→ **Task details**: Copy out the passage of the blogging post below, from "There were at" to "been quite interesting.", without changing any words.

Five years ago this blog was born.
There were at least three other blogs before it that I created and deleted.
I had also an Amharic podcast where I recited my poems and short stories. Deleted that too.
But somehow I have been stuck with this blog.
The journey has been quite interesting.
A love-hate relationship, I must say.
Plenty of times I wanted to delete it — just like the many others before it.
But I never hit the delete button, and I am glad that I didn’t.
I feel proud to say that I was one of the early bloggers from Ethiopia, way before the word “blog” had become a mainstream term in the country. I experimented with Google’s Blogger first. I migrated to WordPress when it became a powerful CMS in 2008. But I was hardly consistent with my Blogging until five years ago. Even in the last five years, my blogging experience has been an on-and-off struggle with the question “to blog or not to blog.”
Writing is an exhausting process and very time consuming. Blogging, as a form of writing, is more challenging if you are just doing it for the love of storytelling, but never getting paid for it.
Sharing your views with the world, knowing very well that nobody may give a damn about what you write, is never easy. It is also similar to exposing yourself naked. And, yet, you are not discouraged by that — after all, you are blogging not to please others, but to get stuff off of your chest, to breathe. I do it because I find it liberating to some extent.

→ **Stored data**:

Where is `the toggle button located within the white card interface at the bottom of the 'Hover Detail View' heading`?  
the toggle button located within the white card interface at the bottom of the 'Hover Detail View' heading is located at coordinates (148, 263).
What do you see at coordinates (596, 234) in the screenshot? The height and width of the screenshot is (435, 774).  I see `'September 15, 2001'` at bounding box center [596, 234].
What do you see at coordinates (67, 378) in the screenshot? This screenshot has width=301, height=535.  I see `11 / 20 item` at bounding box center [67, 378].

* * *

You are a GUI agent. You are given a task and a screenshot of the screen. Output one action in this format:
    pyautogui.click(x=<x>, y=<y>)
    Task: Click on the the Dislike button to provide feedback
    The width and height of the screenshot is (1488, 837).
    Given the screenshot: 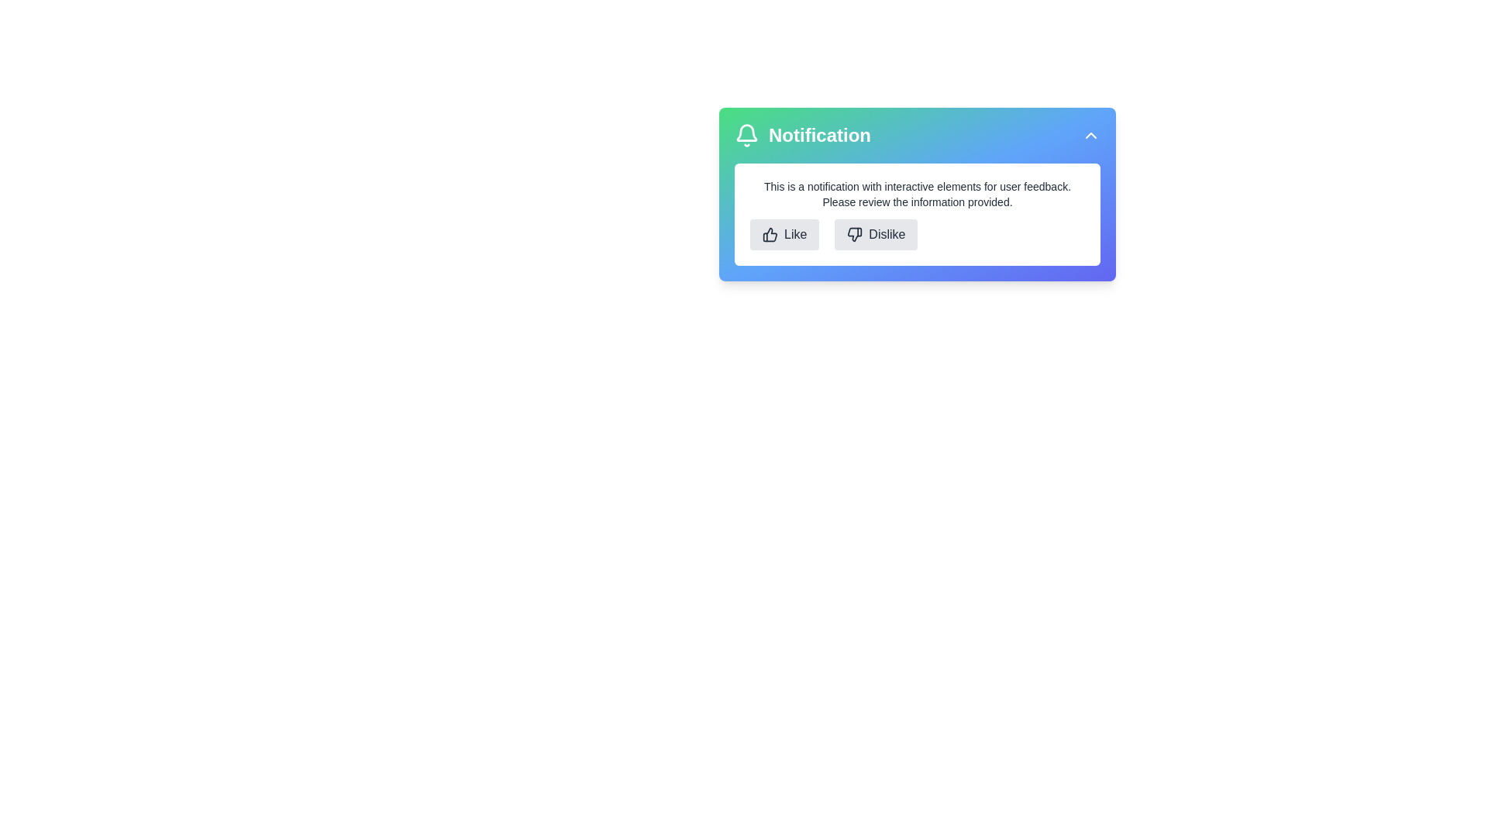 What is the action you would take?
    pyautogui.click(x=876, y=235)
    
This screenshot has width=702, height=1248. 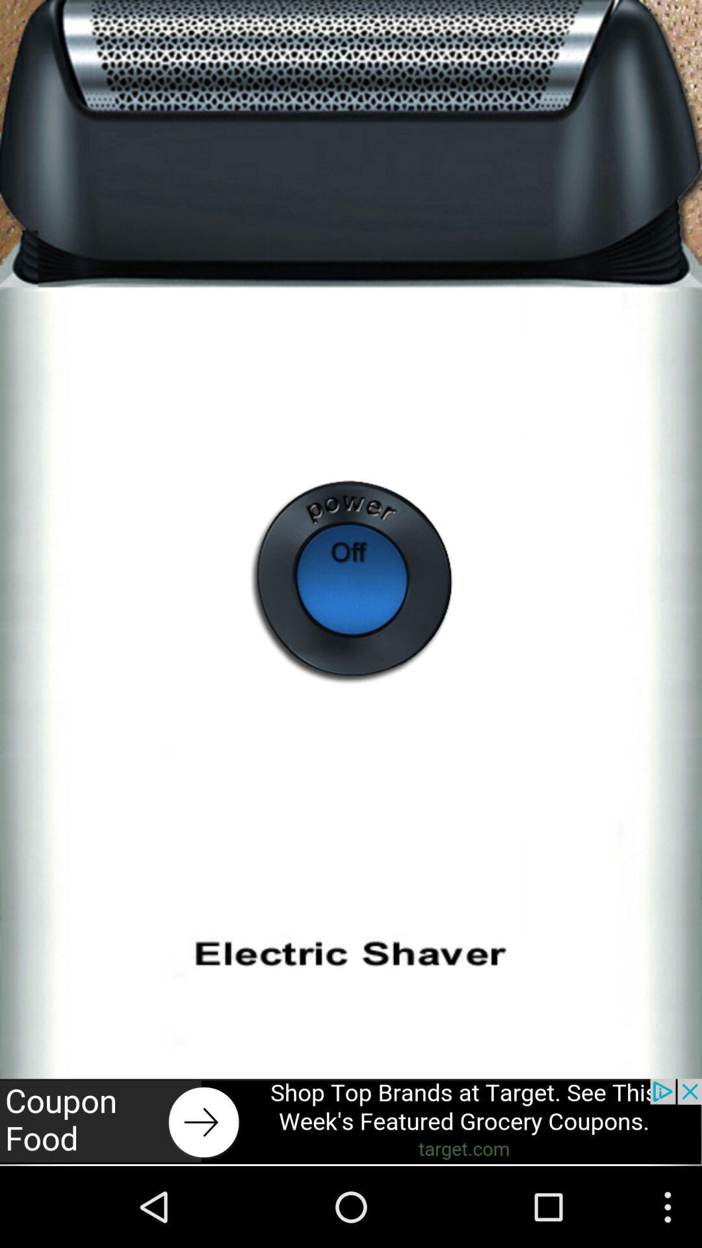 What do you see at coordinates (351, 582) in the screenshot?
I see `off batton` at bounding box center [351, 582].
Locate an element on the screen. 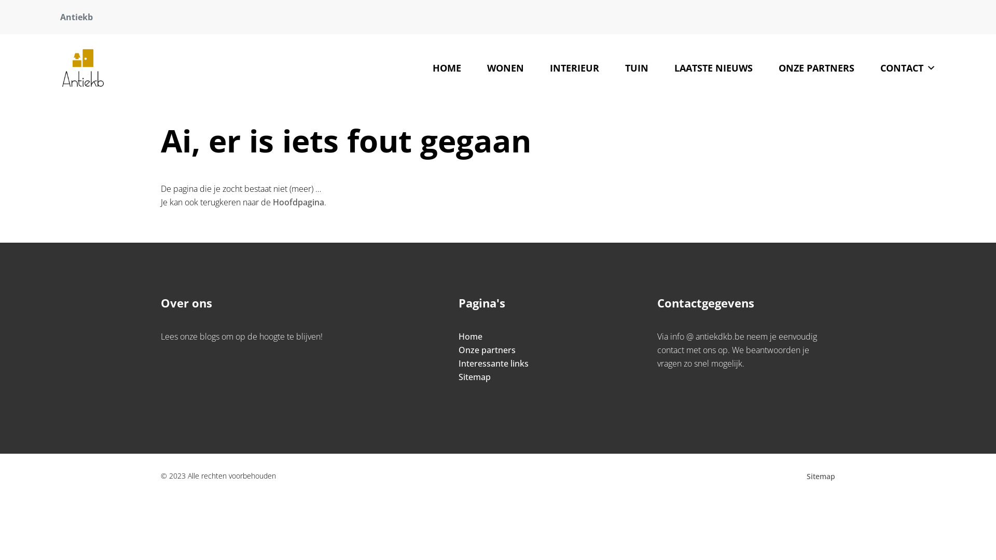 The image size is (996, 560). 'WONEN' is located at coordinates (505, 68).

→ **Result for this task**:
There were at least three other blogs before it that I created and deleted.
I had also an Amharic podcast where I recited my poems and short stories. Deleted that too.
But somehow I have been stuck with this blog.
The journey has been quite interesting.